Deadmau5: He already headlined Lollapalooza so a Coachella headlining slot doesn’t seem farfetched at all. Could be a matter of whether Daft Punk beats him to the punch. He did kinda sorta morph their gimmick so either way…

Tiësto: One of those guys I know nothing about besides the fact he’s massively popular and plays large rooms. And stuff like this happens when he plays, which gets bigger reactions than the Stone Roses apparently.
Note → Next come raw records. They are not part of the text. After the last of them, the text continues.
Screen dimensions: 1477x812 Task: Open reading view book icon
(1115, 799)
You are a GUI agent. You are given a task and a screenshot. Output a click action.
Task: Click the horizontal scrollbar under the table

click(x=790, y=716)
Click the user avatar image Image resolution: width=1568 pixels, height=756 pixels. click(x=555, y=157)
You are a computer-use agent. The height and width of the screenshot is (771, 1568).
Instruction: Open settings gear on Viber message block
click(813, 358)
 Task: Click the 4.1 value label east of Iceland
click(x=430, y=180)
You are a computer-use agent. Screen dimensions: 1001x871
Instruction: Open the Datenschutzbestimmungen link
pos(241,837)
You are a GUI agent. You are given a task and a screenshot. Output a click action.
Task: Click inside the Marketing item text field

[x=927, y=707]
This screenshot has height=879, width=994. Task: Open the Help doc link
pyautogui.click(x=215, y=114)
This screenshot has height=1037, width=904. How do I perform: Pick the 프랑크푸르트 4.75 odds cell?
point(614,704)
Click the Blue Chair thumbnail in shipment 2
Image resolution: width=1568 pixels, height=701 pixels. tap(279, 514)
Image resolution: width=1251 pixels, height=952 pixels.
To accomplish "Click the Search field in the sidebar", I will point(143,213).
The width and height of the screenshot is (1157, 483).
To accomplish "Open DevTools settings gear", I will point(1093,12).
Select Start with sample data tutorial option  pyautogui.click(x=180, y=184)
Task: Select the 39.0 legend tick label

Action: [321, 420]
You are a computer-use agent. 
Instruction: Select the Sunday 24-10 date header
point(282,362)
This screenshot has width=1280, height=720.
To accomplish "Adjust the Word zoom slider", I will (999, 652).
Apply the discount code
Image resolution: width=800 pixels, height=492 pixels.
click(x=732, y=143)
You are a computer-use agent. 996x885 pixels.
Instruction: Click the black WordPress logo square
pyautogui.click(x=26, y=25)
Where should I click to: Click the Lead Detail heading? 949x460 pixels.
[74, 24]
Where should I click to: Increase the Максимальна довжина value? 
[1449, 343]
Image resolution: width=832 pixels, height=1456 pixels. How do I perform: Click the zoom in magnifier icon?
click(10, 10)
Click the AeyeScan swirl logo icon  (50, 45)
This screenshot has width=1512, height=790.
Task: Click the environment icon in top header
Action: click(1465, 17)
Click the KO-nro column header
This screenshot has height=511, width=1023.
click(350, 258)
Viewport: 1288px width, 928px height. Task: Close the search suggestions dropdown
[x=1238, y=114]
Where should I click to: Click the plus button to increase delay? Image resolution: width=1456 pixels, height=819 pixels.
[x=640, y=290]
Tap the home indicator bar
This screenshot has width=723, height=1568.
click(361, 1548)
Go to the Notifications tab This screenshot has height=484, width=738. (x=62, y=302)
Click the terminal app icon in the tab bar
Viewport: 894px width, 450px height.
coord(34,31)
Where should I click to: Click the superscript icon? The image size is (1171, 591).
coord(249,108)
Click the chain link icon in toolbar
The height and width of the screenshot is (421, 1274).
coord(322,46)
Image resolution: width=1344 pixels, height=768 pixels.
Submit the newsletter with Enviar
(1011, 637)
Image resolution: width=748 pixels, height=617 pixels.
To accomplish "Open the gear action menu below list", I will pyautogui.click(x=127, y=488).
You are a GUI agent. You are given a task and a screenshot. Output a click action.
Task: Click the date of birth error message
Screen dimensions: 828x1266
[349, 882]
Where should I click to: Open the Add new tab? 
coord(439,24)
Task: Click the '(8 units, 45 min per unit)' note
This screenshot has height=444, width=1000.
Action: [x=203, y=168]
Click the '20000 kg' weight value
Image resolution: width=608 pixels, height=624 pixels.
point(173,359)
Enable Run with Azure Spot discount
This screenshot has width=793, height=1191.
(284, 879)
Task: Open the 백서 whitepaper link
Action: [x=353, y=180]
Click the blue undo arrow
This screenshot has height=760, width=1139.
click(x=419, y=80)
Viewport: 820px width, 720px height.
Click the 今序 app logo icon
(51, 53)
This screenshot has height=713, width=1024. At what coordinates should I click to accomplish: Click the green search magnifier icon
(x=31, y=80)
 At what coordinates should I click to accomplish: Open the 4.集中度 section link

Frank Ocean: What would Frank do? A bit of a contradiction because commercially and critically, Frank would seem to be on a fast track to headliner status. But he doesn’t seem too interested in playing live at the best of times so big picture, it’s hard to see him at this point developing those large font chops.

Florence + the Machine: Florence Welch is beloved and splashy. This much we know. Considering Coachella’s heavy fashion slant in recent years, the promise of MULTIPLE costume changes (!!!) could be an admission of sorts from organizers. The music would be completely fine as well.

Justice: See the pattern emerge: if there is not a bon afide “traditional” headliner available (i.e. guitars), just etch out a big name electronic act and create a veritable… super rave! The last Justice album was kinda loopy (i.e. sounded like Rush at times) but also kinda underrated in my opinion. The next one is shaping up to be a fork-in-the-road moment but these guys seem engaged enough to pull off something massive if needed.

Bon Iver: You could probably swap Bon Iver for Vampire Weekend or the National if needed as the potential next generation Phoenix-esque ascendants. They all play guitars and again, Coachella seems to prefer that its headliners play guitars. Objectively, Bon Iver seems like they’d be a bit of a soft touch as a headliner but there’s the Kanye bromance so maybe some surprise collabo could work.

David Guetta: See Tiësto and acknowledge Guetta’s insane YouTube view counts.